Pictures are not part of the copy. Write out exactly the lines from the line with "Given: Select the Reducteurs plate title text" through the end of the entries below.

PROVIDED RECORDS section start

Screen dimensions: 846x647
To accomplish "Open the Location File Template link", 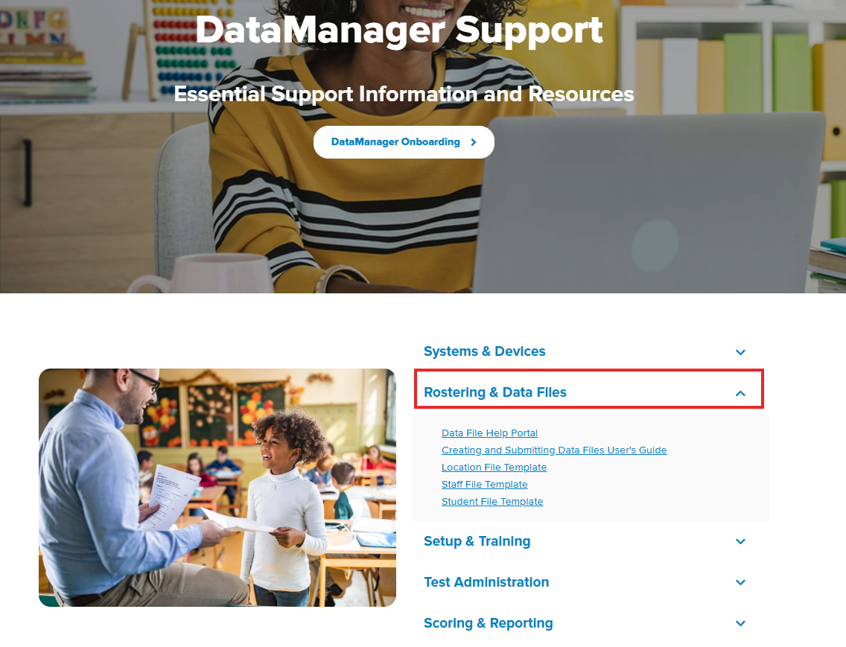I will [494, 468].
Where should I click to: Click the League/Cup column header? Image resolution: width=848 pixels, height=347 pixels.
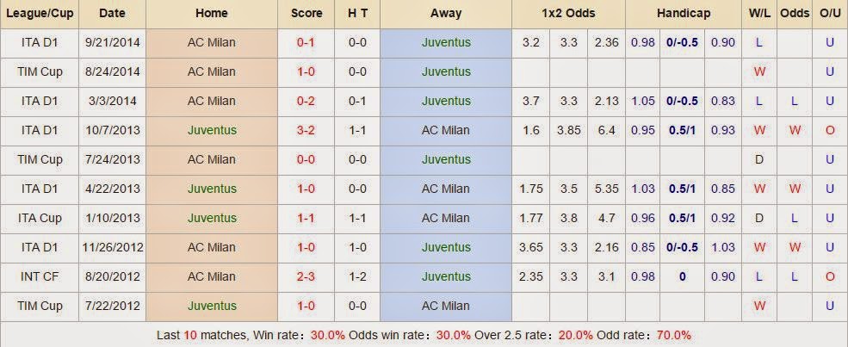tap(39, 14)
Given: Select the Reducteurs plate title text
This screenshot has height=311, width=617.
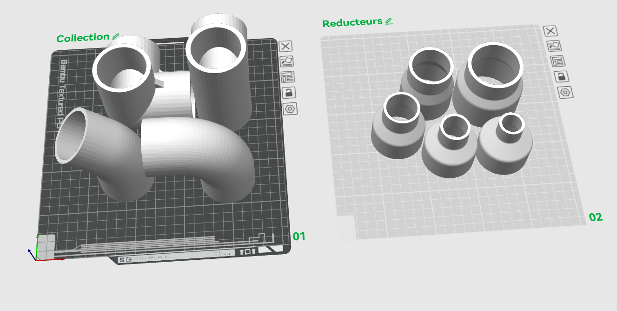Looking at the screenshot, I should click(x=352, y=22).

PROVIDED RECORDS section end

TASK RESULT:
Given: Select the Reducteurs plate title text
This screenshot has height=311, width=617.
Looking at the screenshot, I should click(x=352, y=22).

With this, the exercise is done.